Work item
Which lines of the records contain "computer"? Collect every one of them.

Stored data entries

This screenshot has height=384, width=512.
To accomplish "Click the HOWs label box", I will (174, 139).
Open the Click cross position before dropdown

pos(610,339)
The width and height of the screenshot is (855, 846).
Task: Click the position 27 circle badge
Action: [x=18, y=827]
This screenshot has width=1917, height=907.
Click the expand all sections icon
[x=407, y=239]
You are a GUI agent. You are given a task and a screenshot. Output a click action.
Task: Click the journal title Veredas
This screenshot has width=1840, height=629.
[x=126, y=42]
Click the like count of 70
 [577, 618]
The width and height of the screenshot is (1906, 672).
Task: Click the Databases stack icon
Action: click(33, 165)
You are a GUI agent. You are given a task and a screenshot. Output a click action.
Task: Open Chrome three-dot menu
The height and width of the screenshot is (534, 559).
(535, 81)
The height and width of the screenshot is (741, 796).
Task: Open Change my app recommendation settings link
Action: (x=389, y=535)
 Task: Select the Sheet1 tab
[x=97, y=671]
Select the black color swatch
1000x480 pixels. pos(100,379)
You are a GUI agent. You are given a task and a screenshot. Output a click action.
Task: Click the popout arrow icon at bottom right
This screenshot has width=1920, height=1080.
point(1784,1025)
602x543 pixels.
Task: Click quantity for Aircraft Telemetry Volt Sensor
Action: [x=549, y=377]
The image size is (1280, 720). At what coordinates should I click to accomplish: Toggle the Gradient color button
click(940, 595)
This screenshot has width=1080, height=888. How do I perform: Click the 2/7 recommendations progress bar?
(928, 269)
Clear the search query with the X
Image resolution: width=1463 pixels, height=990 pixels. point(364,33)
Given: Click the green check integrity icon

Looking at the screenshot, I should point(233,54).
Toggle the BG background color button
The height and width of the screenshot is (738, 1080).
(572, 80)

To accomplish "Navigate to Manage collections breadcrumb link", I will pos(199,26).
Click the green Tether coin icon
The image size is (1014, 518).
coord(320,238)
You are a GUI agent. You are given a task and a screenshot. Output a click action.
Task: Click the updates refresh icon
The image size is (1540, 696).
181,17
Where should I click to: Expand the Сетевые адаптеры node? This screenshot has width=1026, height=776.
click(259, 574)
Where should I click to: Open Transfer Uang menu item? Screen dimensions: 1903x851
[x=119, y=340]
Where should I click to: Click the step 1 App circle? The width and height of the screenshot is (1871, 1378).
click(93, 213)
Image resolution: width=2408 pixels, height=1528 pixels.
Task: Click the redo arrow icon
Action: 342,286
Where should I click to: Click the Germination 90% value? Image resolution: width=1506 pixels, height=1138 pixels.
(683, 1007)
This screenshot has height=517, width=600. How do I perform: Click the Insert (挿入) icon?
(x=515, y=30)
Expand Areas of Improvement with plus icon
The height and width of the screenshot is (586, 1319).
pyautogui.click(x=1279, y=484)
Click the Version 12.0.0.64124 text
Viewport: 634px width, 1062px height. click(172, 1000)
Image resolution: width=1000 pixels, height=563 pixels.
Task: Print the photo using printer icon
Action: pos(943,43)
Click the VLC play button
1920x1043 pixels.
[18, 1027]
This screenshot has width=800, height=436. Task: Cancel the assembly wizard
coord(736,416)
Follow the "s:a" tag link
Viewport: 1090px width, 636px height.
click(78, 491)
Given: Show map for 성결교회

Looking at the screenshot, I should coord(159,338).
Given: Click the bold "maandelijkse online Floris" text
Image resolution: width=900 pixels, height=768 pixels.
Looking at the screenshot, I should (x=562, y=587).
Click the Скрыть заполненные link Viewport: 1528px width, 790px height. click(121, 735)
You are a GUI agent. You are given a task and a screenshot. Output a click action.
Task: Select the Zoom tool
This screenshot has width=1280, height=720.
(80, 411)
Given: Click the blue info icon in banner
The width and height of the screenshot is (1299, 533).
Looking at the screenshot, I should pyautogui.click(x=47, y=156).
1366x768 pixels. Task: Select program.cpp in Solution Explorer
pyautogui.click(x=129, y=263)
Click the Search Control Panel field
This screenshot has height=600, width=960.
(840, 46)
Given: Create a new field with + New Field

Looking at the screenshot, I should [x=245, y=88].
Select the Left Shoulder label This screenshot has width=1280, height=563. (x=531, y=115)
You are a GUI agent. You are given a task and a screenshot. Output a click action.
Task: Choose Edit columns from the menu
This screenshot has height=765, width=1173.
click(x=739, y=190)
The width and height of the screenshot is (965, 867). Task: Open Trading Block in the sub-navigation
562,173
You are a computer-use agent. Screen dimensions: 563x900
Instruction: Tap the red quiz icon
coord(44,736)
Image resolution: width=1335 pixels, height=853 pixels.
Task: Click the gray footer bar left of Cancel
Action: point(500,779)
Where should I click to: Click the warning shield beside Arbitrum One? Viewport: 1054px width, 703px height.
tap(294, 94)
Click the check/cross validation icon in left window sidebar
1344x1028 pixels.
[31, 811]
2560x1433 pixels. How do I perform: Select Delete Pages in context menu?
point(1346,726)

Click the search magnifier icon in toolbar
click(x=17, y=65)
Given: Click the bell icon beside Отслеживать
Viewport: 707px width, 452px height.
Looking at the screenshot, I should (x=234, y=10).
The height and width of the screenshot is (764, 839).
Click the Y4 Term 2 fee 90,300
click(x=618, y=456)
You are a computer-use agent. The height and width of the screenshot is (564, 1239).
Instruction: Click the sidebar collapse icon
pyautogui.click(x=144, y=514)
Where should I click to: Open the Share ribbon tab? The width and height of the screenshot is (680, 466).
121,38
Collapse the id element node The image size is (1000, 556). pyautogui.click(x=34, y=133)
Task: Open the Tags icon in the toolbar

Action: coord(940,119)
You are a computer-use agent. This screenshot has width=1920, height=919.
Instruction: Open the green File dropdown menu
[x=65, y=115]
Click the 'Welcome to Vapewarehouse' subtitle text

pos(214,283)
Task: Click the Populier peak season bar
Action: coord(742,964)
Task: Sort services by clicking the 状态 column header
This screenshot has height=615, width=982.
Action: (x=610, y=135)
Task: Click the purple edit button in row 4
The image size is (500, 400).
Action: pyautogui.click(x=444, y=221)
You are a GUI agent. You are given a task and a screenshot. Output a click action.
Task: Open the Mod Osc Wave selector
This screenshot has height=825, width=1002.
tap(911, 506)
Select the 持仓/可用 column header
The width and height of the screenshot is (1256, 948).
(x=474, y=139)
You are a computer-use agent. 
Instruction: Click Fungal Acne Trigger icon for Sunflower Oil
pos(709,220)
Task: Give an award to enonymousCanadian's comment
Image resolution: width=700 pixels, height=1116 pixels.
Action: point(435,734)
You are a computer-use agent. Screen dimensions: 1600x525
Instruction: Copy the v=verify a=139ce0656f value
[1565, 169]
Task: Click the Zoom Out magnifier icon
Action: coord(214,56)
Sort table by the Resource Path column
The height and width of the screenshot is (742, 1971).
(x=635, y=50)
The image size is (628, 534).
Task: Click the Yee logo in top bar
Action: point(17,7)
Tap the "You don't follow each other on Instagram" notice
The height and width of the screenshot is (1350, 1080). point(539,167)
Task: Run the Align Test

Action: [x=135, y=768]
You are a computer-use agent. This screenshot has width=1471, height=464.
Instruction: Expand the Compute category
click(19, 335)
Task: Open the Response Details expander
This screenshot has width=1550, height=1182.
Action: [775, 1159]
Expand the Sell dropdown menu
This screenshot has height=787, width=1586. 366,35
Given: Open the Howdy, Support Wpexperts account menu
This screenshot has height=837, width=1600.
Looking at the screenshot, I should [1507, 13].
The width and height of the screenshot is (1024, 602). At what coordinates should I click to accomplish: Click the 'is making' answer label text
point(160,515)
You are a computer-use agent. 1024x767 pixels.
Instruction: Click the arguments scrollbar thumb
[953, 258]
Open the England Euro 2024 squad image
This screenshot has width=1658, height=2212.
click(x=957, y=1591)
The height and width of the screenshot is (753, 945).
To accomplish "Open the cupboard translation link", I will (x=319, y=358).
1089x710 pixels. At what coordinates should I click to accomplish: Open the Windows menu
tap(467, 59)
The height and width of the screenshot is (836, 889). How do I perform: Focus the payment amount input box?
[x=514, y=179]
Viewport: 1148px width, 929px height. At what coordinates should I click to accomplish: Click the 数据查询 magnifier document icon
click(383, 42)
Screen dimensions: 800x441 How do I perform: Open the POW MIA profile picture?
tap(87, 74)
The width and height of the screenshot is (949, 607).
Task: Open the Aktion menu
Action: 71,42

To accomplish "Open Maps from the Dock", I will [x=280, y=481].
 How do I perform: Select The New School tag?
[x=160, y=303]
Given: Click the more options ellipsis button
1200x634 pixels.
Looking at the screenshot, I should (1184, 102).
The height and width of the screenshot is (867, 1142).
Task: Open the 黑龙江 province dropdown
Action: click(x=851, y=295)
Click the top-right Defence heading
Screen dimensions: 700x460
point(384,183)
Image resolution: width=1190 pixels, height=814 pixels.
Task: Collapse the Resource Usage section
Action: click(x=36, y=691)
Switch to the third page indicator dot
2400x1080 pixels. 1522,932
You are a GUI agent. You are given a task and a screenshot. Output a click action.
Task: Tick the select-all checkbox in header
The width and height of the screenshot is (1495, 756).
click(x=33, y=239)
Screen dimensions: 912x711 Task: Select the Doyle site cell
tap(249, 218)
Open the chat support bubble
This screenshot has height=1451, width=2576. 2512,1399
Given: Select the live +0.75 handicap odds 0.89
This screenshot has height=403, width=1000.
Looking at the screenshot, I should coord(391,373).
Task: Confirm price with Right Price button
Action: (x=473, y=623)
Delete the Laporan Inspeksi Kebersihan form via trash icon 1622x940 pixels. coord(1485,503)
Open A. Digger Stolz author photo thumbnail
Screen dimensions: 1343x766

Result of the task
You are a computer-use agent. Screen dimensions: 563x900
You are a computer-use agent. The height and width of the screenshot is (564, 1239).
You are a computer-use agent. This screenshot has width=1920, height=919.
You are a computer-use agent. 
You are a computer-use agent. Screen dimensions: 1600x525
You are a computer-use agent. This screenshot has width=1471, height=464.
You are a computer-use agent. 1024x767 pixels.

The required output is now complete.